The SPA included two restrictions (Restrictive Covenants). The first restrictive covenant prevented her from soliciting or employing three named individuals (LH, CH, and JT) for two years after completion. The second restrictive covenant prohibited H from being directly or indirectly involved in a competing business during that time within two miles of Windsor and Maidenhead. H also entered into a settlement agreement following the termination of her employment with Hair (Windsor) Limited, in which she agreed to be bound by the restrictive covenants contained within the SPA.

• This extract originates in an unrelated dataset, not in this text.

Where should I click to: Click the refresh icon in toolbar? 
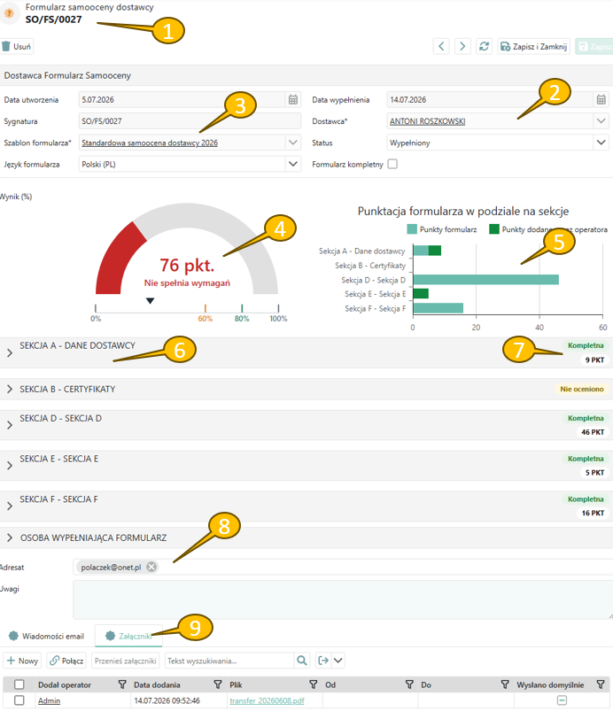pyautogui.click(x=484, y=46)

H however did set up a competing business and moreover she employed both LH and CH. Consequently Rush did not pay the Deferred Consideration to H on the basis that H had breached the Restrictive Covenants. In July 2016 (after the Deferred Consideration was due but within the two-year non compete period) H set up a new company, opening a salon in Windsor and engaging JT as a consultant. In August 2016, the claimant issued proceedings against H, alleging that she had breached the Restrictive Covenants by setting up a competing business, and employing JT, LH, and CH at various points within the timeframe of the Restrictive Covenants.
It was held that H had breached both restrictions. Although JT was technically engaged as a consultant, the court held that JT had in fact been employed by H, due to the nature of the contractual relationship which existed between them. It was further held that H had breached the non-compete restriction, as the clause was held to be reasonable in scope, duration and geographical extent, and served to protect the legitimate business interests of Rush. However, the court did not accept Rush’s claim that H had deliberately operated through an incorporated company to avoid being caught by the restrictive covenants. Instead, she was deemed to be acting as an agent for the company.

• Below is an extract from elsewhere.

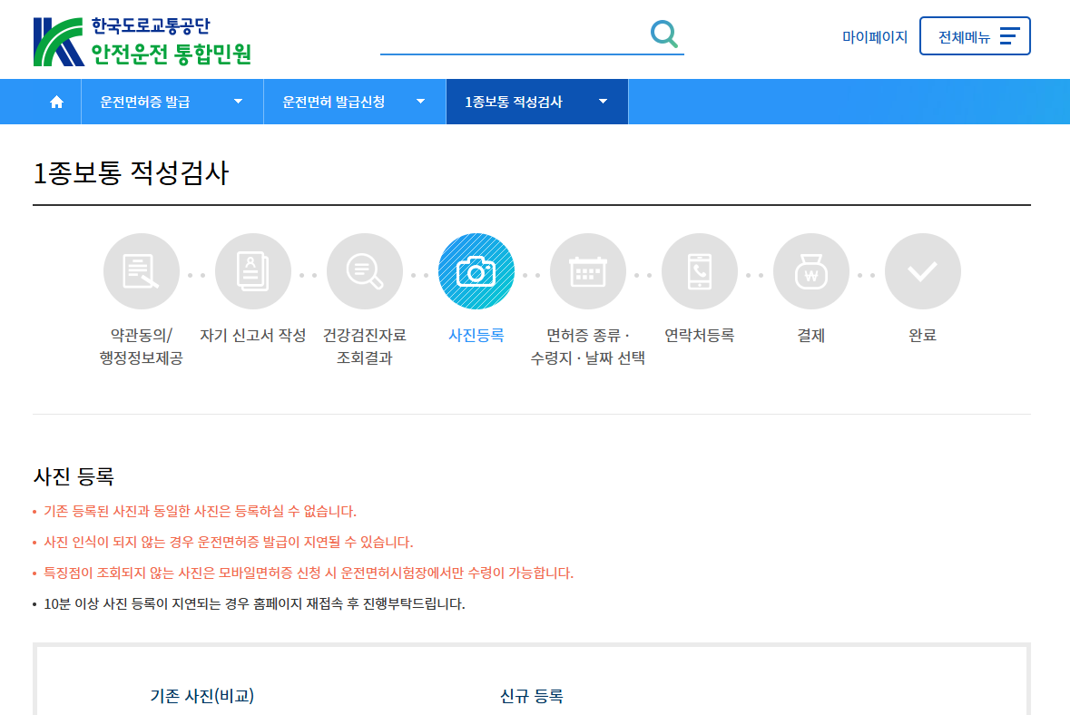
Task: Select the 면허증 종류·수령지·날짜 선택 calendar icon
Action: click(588, 270)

Due to the breach of the first restrictive covenant, Rush was allowed to forgo paying H the Deferred Consideration. Furthermore, H was ordered to cease trading until March 2017 at which point the restrictive covenants would expire.
It is interesting that a two-year restrictive covenant was held to be enforceable in this case and on the basis of comparatively low consideration. It is also interesting that the fixed damages (non payment of the £15,000 deferred consideration) was upheld. Withholding the deferred consideration was not considered unenforceable as a penalty, as Rush had legitimate business interests to protect, namely ensuring it retained its staff and client base both of which added great value to its business. If this is a model for other deals then it would need to be treated with caution if the sums are much larger and if there is a tight geographic limitation as in this case. The test for whether a restrictive covenant in an SPA is enforceable is whether the clause serves to protect a legitimate business interest and whether it is reasonable in geographical scope and duration of time. When dealing with commercial as opposed to employment contracts, the courts tend to allow more widely drafted restrictive covenants, and will also have regard to the commercial context of the agreement. It is notable that the court did not find that H had used her newly created company as a vehicle for deception. The courts will only be willing to look behind a corporate structure (i.e. pierce the corporate veil) in cases where there has been a deliberate and calculated attempt to evade scrutiny.